* _DOCUMENT TEXT_

Extended Type Design.

Sat Mar 17 14:50:51 PDT 2007

Bruno Medeiros wrote:
> What is the status of the experimental designs ...

I asked this because yesterday, out of nowhere, I started thinking about 
this problem, and as a kind of a mental exercise I came to a working 
design. It seems kinda pointless, since you already made your design, 
but I'll show this one nevertheless. Consider it a late entry to the max 
challenge :P . Still, there are some aspects presented here, that I 
don't how they would work on your planned design (like those keyed by 
the questions).
Most of the terms here are tentative, and so is the syntax. Please 
consider the syntax separately from the semantics and conceptualization. 
Errors may be present in the text. This design is presented as is, 
without any warranty of any kind. :P

CONCEPTUALIZATION

There are 3 major kinds of D entities:

Values (expressions), types, and templates. (and labels too I guess...)

Values are characterized by properties that define what one can do with 
the value. The most important of these properties is the type. D offers 
a very rich mechanism to query and manipulate types (typeof(..), is(..) 
expression, auto, type parameters, etc.), much better than any other 
statically typed language I know. But the type is not the only 
"property" of an expression. There are others, such as whether an 
expression is an lvalue or not, if it can be assigned, etc.. The problem 
so far is that D does not offer a good mechanism to query and manipulate 
such "type properties".

Let's consider the following type properties:

R: is the value readable.
C: is the value readable at compile time (compile time constant).
&: is the value referenciable.
W: is the value writable. (explained later)

I can't find a good term for these "extended type properties" or 
"extended value properties" so I'll just call it QUX for now. Silly, I 
know, but whatever. And I will call "core type" to the current notion of 
type, which is what typeof(..) returns.

So, with these QUX, what are the valid combinations of them?
They are:

R
CR
R&
RW&
W&

(I'm skipping the explanation of why, since I think that's clear, see 
examples below). Furthermore, these property combinations are related in 
the following hierarchy of conversion:

   R
  /  \
CR  R&   W&
      \  /
       RW&

Examples of the QUX for various values in current D:

42	// CR - A literal is a constant.
var	// RW& - As in:  int var;
fvar	// R& - As in:  const fvar; fvar = 2; It's like 'final'
func()	// R - the value of a function is readonly and not referenciable
	// W - No example in current D for W

Let's give some tentative keywords for the possible QUX combinations:

CR  - const
RW& - ref
W&  - wronly ref
R&  - rdonly ref
R   - rdonly

Now, recall the following: QUX describe the properties of a value. The 
first thing you may think now is that one can use QUX to declare 
variables of the same QUX type. That's not entirely accurate. For 
example you can't declare a variable of QUX R, because a var is always 
either referenciable, or a (compile-time) constant. There are no R 
variables.

* _TASK SET_
• a. In the forum post, restate the paragraph that begins "Values are characterized by properties" as a short list that keeps its main facts.
• b. According to the forum post, what does the property C indicate about a value?

* _EXTRACTED DATA_

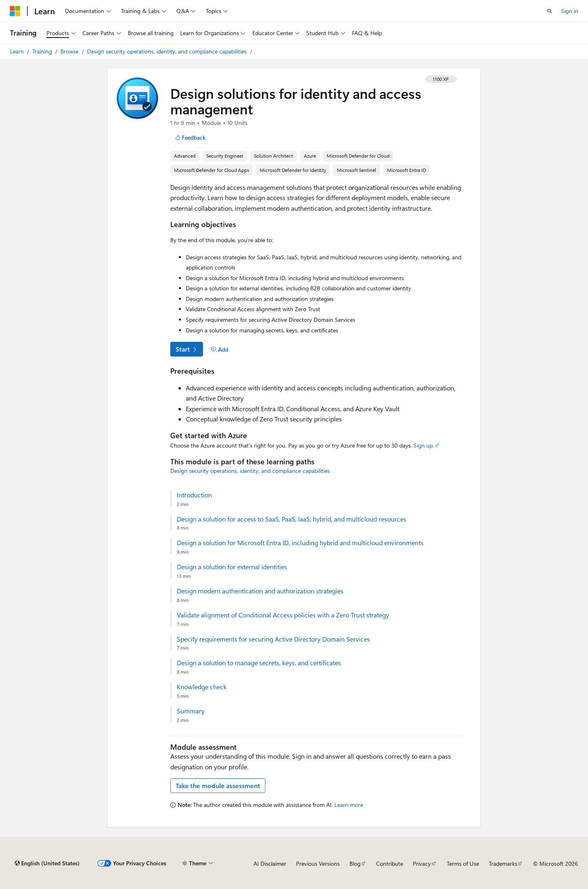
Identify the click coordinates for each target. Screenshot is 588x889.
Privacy (422, 863)
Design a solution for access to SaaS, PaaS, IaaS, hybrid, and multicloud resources (292, 519)
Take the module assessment (218, 785)
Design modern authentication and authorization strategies (260, 591)
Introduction (194, 495)
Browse (70, 51)
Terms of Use (463, 863)
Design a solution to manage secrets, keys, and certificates (259, 663)
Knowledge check (202, 687)
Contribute (390, 863)
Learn (18, 51)
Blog (355, 863)
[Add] (219, 350)
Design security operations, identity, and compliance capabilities (167, 51)
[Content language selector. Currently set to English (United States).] (47, 863)
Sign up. (424, 445)
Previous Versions (318, 863)
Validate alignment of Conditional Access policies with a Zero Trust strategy (283, 615)
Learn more (349, 804)
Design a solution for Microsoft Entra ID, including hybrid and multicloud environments (300, 543)
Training (43, 51)
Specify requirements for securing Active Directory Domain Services (273, 639)
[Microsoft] (15, 11)
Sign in (570, 11)
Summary (191, 711)
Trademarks (503, 863)
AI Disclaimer (270, 863)
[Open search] (550, 11)
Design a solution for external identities (232, 567)
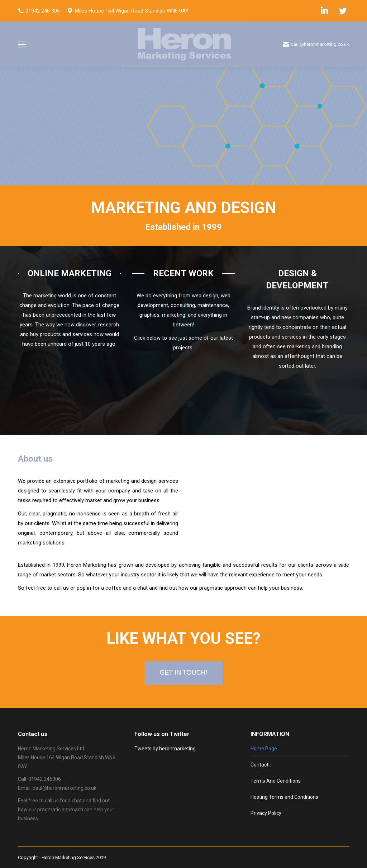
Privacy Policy (266, 813)
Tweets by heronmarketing (165, 749)
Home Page (264, 749)
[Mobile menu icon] (22, 44)
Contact (259, 765)
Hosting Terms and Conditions (284, 797)
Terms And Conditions (276, 781)
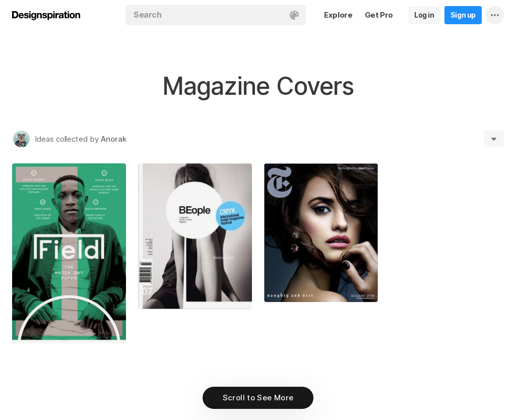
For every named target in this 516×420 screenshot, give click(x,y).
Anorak (113, 139)
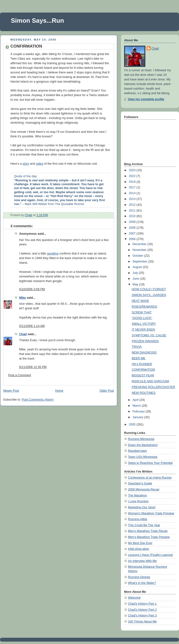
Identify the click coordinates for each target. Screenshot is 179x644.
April (136, 400)
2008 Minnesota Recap (144, 490)
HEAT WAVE (140, 301)
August (138, 267)
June (136, 278)
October (138, 256)
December (140, 244)
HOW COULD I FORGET (149, 289)
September (140, 262)
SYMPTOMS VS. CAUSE (149, 335)
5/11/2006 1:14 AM (32, 326)
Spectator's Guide (140, 483)
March (137, 406)
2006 (133, 239)
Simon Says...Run (37, 20)
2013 (133, 199)
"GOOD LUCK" (142, 318)
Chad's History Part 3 (142, 616)
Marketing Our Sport (142, 507)
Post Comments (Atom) (38, 400)
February (139, 412)
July (136, 273)
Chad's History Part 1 (142, 604)
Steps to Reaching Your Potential (150, 463)
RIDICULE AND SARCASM (150, 381)
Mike (22, 298)
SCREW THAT (142, 312)
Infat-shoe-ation (138, 549)
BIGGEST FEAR (143, 376)
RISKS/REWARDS (144, 306)
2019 (133, 182)
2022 (133, 176)
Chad (23, 334)
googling (53, 254)
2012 (133, 205)
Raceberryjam (137, 451)
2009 (133, 222)
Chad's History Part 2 (142, 610)
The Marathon (137, 496)
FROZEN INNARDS (145, 341)
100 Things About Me (142, 622)
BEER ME (139, 358)
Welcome (134, 598)
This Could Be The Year (144, 525)
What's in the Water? (142, 583)
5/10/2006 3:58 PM (32, 289)
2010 (133, 216)
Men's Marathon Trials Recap (148, 531)
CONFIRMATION (143, 370)
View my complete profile (146, 99)
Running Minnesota (141, 439)
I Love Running (138, 501)
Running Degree (139, 577)
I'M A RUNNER (142, 364)
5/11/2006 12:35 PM (33, 367)
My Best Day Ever (140, 543)
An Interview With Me (142, 561)
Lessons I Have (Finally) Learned (150, 555)
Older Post (107, 391)
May (136, 284)
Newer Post (11, 391)
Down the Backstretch (143, 445)
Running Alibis (137, 519)
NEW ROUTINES (144, 393)
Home (59, 391)
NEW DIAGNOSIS (144, 352)
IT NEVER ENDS (143, 330)
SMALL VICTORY (144, 324)
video (40, 164)
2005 (133, 424)
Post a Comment (20, 375)
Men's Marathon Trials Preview (149, 537)
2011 (133, 210)
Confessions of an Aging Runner (150, 478)
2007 (133, 234)
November (140, 250)
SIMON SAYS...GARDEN (149, 295)
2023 (133, 170)
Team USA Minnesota (142, 457)
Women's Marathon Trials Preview (151, 513)
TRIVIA (137, 347)
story (26, 164)
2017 (133, 187)
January (138, 417)
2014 (133, 193)
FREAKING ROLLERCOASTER (153, 387)
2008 (133, 228)
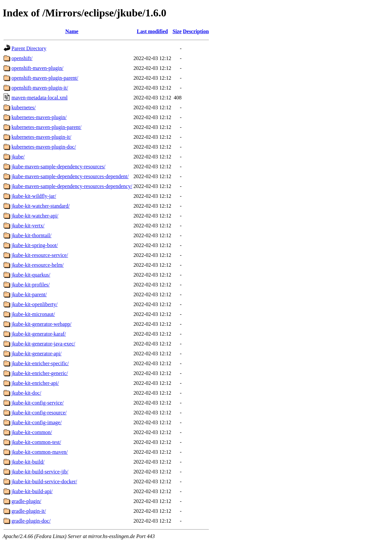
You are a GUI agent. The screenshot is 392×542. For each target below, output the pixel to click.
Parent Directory (29, 48)
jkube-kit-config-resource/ (39, 412)
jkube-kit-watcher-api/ (35, 216)
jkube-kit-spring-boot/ (34, 245)
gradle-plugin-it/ (29, 511)
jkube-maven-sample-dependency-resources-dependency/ (72, 186)
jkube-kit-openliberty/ (34, 304)
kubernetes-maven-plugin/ (39, 117)
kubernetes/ (24, 107)
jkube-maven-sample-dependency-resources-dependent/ (70, 176)
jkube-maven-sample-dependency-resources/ (58, 166)
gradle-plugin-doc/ (31, 521)
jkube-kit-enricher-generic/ (40, 373)
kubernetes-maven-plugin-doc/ (44, 147)
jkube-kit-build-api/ (32, 491)
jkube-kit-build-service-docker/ (44, 481)
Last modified (152, 31)
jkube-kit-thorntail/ (31, 235)
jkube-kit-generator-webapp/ (41, 324)
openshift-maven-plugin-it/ (40, 88)
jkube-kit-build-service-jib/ (40, 471)
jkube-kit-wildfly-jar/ (34, 196)
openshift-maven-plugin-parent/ (45, 78)
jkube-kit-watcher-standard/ (40, 206)
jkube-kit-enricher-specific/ (40, 363)
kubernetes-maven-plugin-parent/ (46, 127)
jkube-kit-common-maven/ (40, 452)
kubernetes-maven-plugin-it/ (41, 137)
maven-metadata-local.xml (39, 97)
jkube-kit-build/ (28, 462)
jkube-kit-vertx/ (28, 225)
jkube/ (18, 156)
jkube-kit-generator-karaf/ (39, 334)
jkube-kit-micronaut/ (33, 314)
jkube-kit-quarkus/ (31, 275)
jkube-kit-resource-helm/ (37, 265)
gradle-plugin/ (26, 501)
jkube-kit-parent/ (29, 294)
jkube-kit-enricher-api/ (35, 383)
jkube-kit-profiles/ (31, 284)
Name (72, 31)
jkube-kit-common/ (32, 432)
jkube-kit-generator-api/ (36, 353)
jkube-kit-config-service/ (37, 403)
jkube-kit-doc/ (26, 393)
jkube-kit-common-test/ (36, 442)
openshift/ (22, 58)
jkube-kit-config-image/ (36, 422)
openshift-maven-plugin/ (37, 68)
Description (196, 31)
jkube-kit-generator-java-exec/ (43, 344)
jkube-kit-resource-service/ (40, 255)
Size (177, 31)
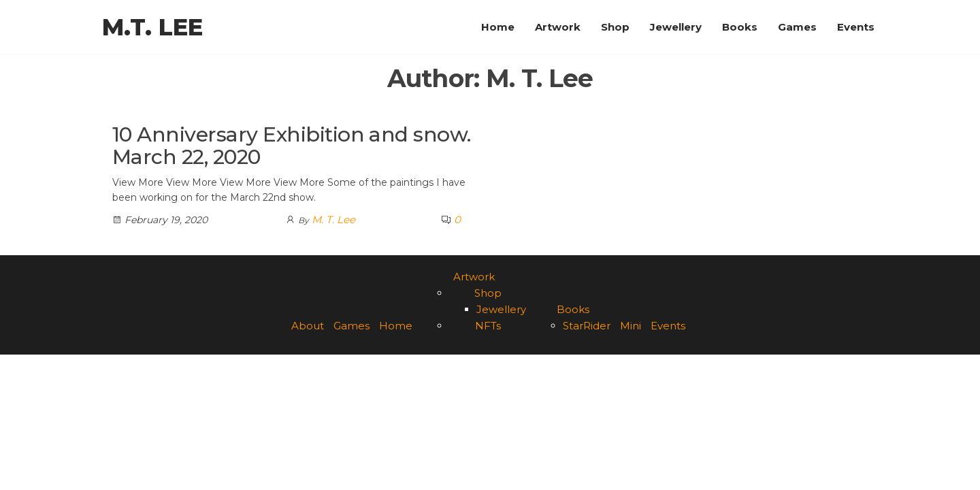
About (308, 325)
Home (497, 27)
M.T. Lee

* _OUTPUTS BY TASK_
• a.
- Values have properties that define what can be done with them, and type is the most important of these.
- D has a very rich mechanism for querying and manipulating types, such as typeof(..), the is(..) expression, auto, and type parameters. The writer finds it better than in any other statically typed language they know.
- Type is not an expression's only property. Others include whether it is an lvalue and whether it can be assigned.
- D does not yet offer a good way to query and manipulate these other "type properties."

• b. C indicates that the value is readable at compile time, meaning it is a compile-time constant.